Exercise prompt -> Could you transcribe exactly the lines from the one containing "You are a computer-use agent. Screen" through the end of the listing below, both included, but none of the pictures?

Task data START

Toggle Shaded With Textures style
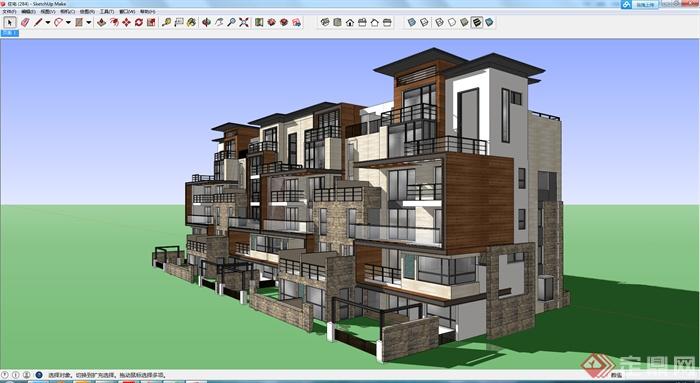700x383 pixels. tap(477, 22)
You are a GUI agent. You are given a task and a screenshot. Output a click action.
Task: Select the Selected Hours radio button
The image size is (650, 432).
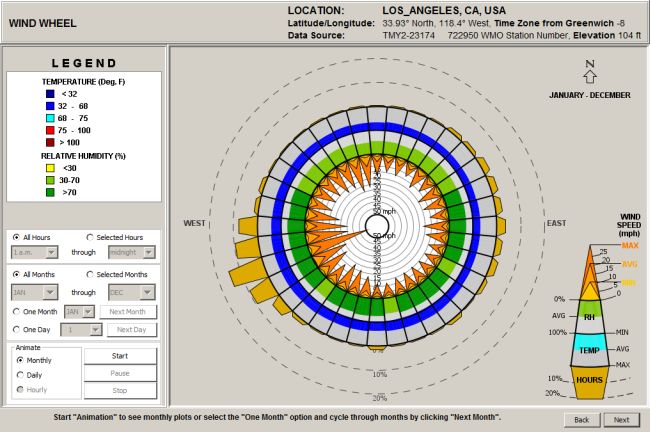(x=90, y=237)
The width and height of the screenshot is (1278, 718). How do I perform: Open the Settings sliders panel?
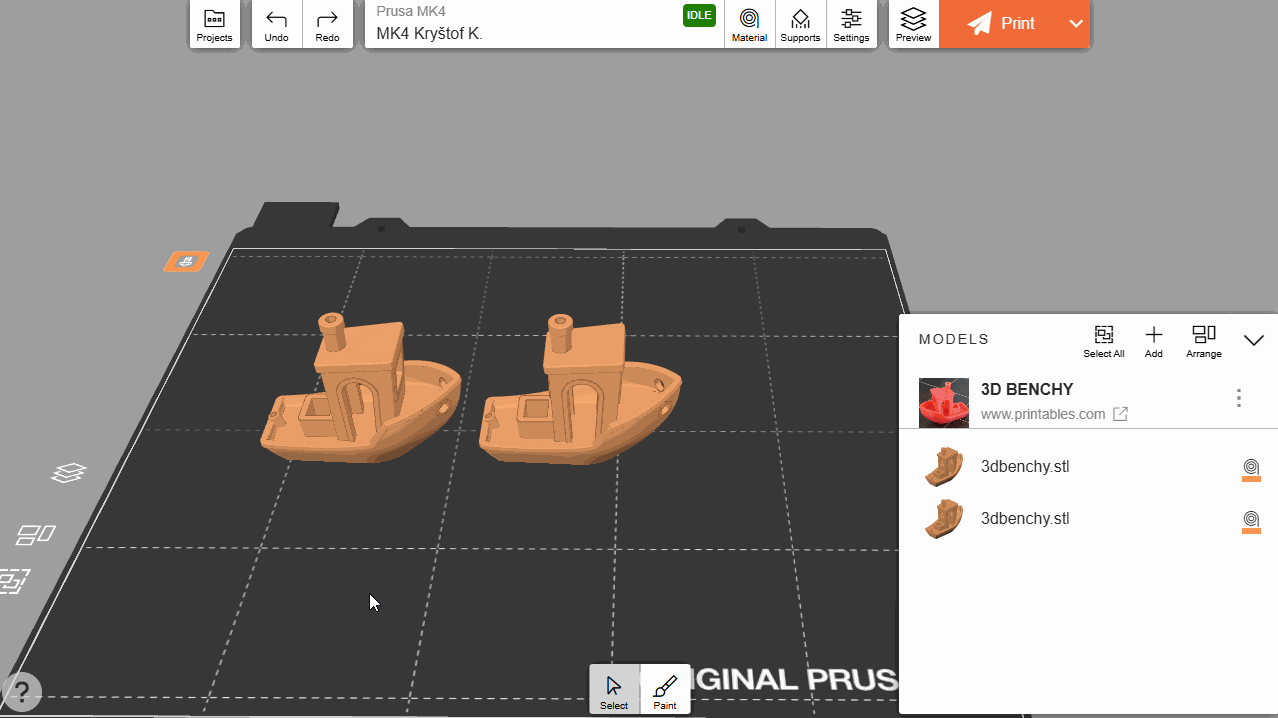[851, 24]
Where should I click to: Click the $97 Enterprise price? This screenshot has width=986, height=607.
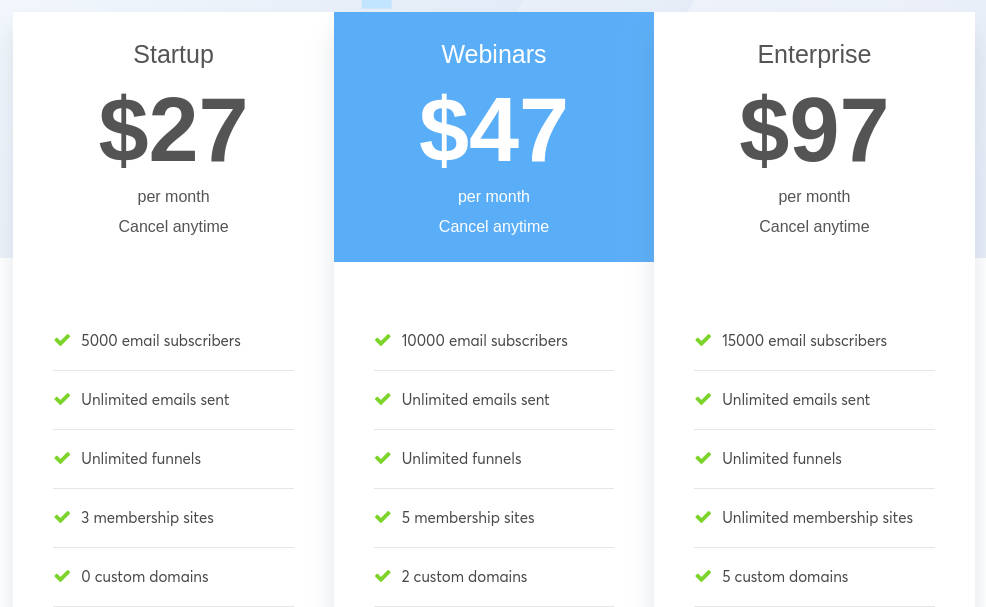[814, 130]
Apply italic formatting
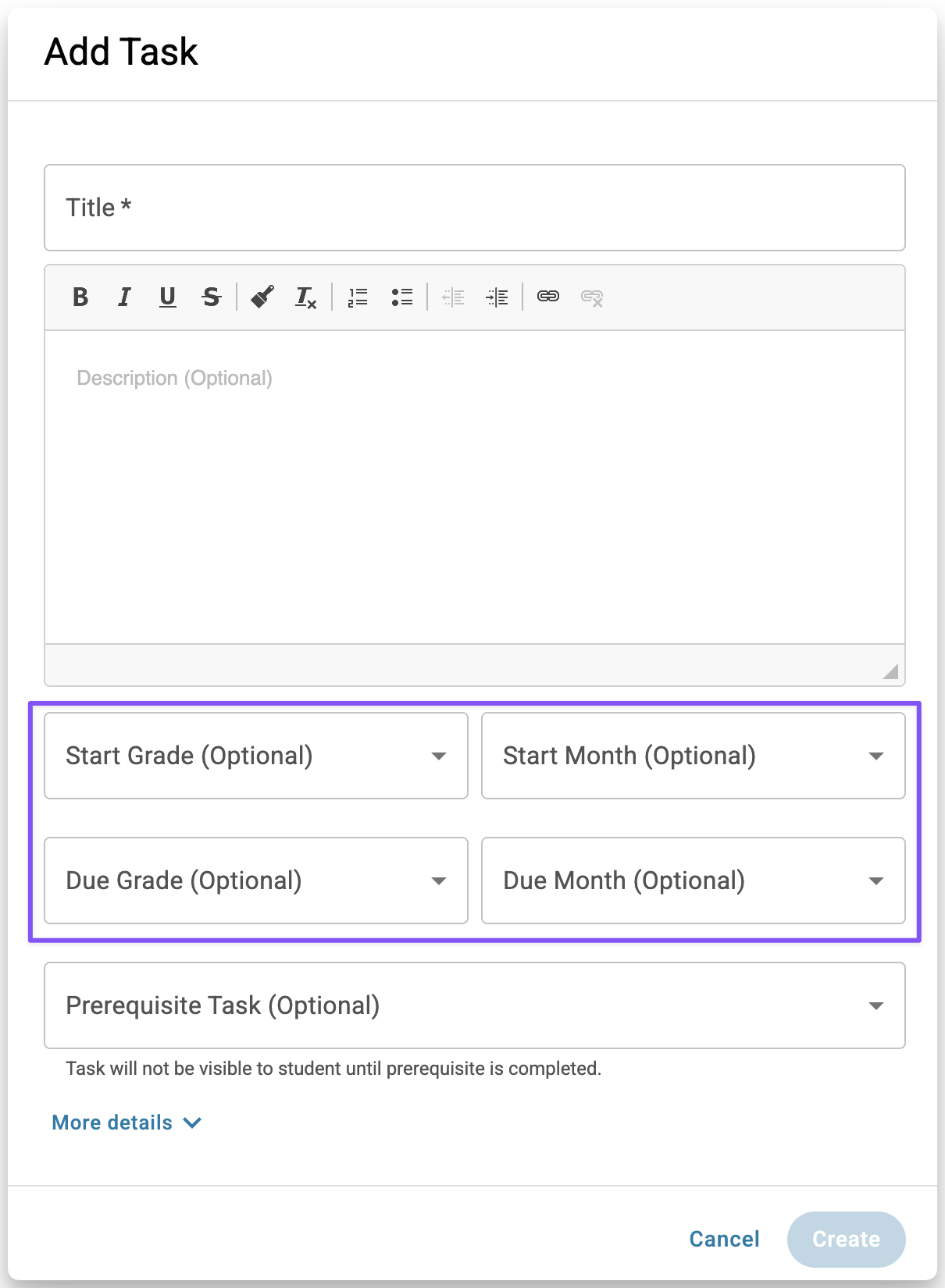 (x=124, y=297)
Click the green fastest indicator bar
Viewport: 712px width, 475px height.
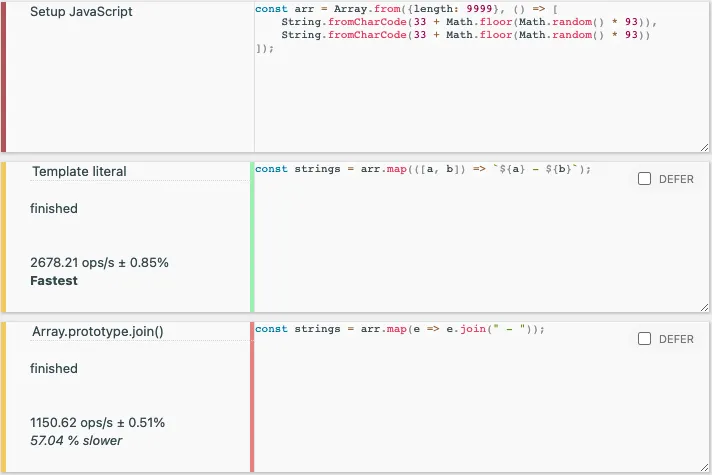tap(252, 237)
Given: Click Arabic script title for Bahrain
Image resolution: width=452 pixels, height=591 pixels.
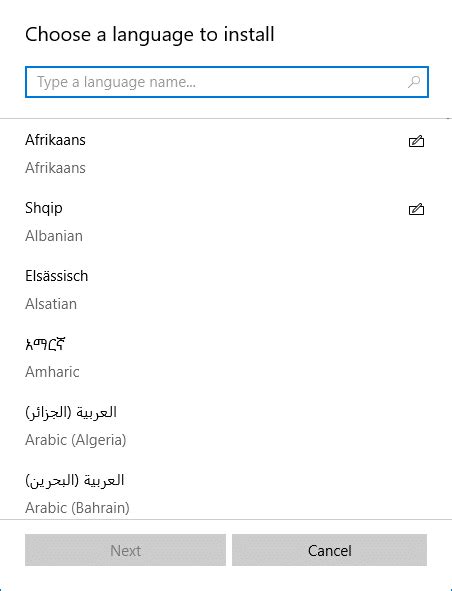Looking at the screenshot, I should tap(75, 480).
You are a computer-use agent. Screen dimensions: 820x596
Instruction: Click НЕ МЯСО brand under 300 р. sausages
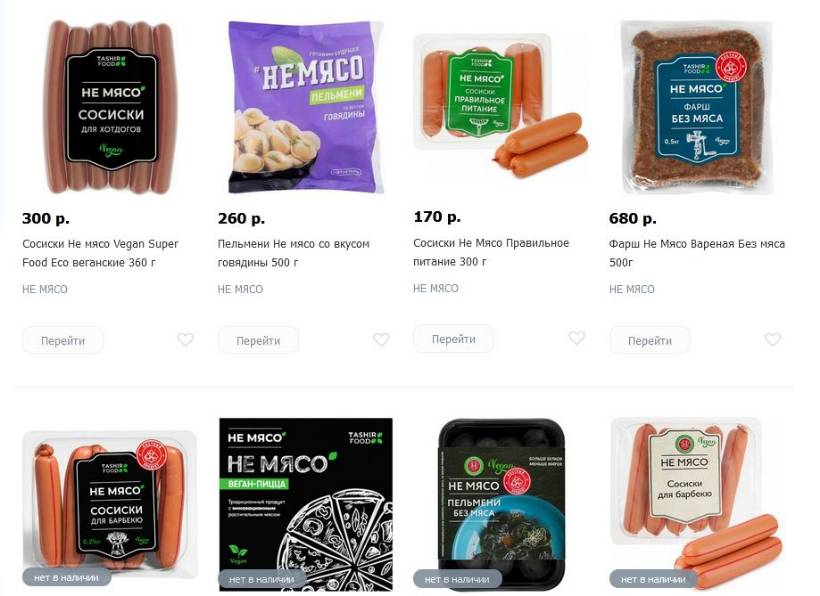pyautogui.click(x=45, y=289)
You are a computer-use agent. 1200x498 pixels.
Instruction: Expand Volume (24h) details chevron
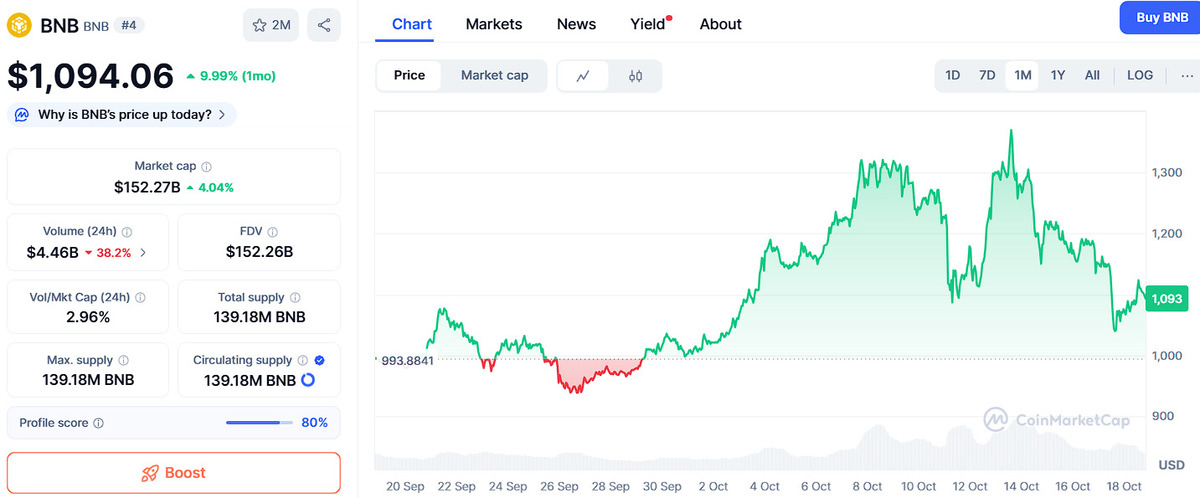click(x=143, y=253)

Task data END

Output for this exercise ->
You are a computer-use agent. Screen dimensions: 820x596
Instruction: Click НЕ МЯСО brand under 300 р. sausages
pyautogui.click(x=45, y=289)
You are a computer-use agent. 1200x498 pixels.
Instruction: Expand Volume (24h) details chevron
click(x=143, y=253)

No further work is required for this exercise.